SELECT * FROM mock_items ORDER BY description @@@ pgsearch.config(
query => pgsearch.all()
);Empty search
Return no rows. Use as a placeholder in test scenarios or edge cases.
SELECT * FROM mock_items ORDER BY description @@@ pgsearch.config(
query => pgsearch.empty()
);Get BM25 scores
Place the @@@ expression in the SELECT list and alias it to retrieve the BM25 score for each row.
AnalyticDB for PostgreSQL returns scores as negative values so that ORDER BY score (ascending) naturally ranks the highest-scoring rows first. A score of -2.86 means the actual BM25 score is 2.86.
BM25 scores are computed only for text_fields and json_fields. Searches on numeric_fields, datetime_fields, and boolean_fields return -1 as the score.

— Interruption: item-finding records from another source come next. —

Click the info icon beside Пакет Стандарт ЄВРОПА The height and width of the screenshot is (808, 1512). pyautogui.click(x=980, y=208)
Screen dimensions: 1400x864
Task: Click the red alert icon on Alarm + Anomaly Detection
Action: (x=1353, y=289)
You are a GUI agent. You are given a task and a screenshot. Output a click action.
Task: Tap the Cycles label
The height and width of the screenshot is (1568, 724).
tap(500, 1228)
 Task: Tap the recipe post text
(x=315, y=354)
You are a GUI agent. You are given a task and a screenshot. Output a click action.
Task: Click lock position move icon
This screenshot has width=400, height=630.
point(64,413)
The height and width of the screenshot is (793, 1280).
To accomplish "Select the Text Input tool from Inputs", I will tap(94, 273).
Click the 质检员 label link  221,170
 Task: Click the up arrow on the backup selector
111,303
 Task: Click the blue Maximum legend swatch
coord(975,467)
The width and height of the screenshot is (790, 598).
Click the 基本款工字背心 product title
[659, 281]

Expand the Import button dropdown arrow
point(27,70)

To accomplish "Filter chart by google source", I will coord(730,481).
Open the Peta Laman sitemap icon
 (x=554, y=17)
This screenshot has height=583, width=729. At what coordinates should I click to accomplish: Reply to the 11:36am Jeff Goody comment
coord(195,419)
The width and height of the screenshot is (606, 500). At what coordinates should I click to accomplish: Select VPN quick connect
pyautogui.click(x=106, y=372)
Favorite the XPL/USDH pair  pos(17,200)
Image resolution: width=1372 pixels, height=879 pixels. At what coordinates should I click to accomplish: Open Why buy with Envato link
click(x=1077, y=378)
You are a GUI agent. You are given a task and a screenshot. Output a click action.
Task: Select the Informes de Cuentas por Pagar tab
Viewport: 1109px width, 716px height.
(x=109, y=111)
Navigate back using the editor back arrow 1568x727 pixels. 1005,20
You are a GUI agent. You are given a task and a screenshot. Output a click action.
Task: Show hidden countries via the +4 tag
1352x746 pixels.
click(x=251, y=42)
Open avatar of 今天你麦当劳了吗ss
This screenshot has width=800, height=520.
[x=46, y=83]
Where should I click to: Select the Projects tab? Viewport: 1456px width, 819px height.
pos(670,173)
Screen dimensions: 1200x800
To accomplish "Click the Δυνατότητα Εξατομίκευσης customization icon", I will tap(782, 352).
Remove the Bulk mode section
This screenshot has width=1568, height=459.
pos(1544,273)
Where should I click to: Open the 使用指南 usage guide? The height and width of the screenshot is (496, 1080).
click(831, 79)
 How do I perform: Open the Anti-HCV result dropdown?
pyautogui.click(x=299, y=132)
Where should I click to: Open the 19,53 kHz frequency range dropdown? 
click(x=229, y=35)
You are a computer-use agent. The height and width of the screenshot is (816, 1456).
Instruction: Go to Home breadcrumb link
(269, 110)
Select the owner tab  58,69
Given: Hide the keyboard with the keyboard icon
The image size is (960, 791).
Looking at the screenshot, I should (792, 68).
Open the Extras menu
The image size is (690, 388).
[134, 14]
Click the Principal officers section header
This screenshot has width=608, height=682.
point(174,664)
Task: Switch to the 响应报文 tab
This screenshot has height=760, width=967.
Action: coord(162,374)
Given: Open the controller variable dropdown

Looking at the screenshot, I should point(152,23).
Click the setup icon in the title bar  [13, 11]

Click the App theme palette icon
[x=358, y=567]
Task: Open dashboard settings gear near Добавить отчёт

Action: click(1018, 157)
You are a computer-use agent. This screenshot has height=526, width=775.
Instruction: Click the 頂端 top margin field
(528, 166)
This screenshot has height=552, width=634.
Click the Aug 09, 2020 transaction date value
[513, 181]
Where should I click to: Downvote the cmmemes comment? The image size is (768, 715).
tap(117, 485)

SELECT *, mock_items @@@ pgsearch.config(<query>) AS bm25
FROM mock_items
ORDER BY bm25;Examples:
-- Full-text search on a text field
SELECT description, rating, description @@@ pgsearch.config('description:socks') AS bm25
FROM mock_items ORDER BY bm25 LIMIT 1; description | rating | bm25
----------------+--------+------------
Generic socks | 4 | -2.1048825
(1 row)-- Full-text search with a numeric filter
SELECT description, rating, description @@@ pgsearch.config('description:socks AND rating:4') AS bm25
FROM mock_items ORDER BY bm25 LIMIT 4; description | rating | bm25
----------------+--------+------------
Generic socks | 4 | -3.1081846
(1 row)-- Search on a JSON field
SELECT metadata, metadata @@@ pgsearch.config('metadata.color:White') AS bm25
FROM mock_items ORDER BY bm25 LIMIT 1; metadata | bm25
-------------------------------------------+-----------
{"color": "White", "location": "China"} | -3.453373
(1 row)-- Range search on a numeric field — BM25 score is not available, returns -1
SELECT description, rating, rating @@@ pgsearch.config('rating:[4 TO 5]') AS bm25
FROM mock_items ORDER BY bm25 LIMIT 1; description | rating | bm25
-------------------+--------+------
Plastic Keyboard | 4 | -1
(1 row)Index management
Query index configuration
SELECT * FROM pgsearch.schema_bm25('search_idx'::regclass);Delete an index
DROP INDEX search_idx;Rebuild an index
REINDEX INDEX search_idx;Index deletion cannot be rolled back.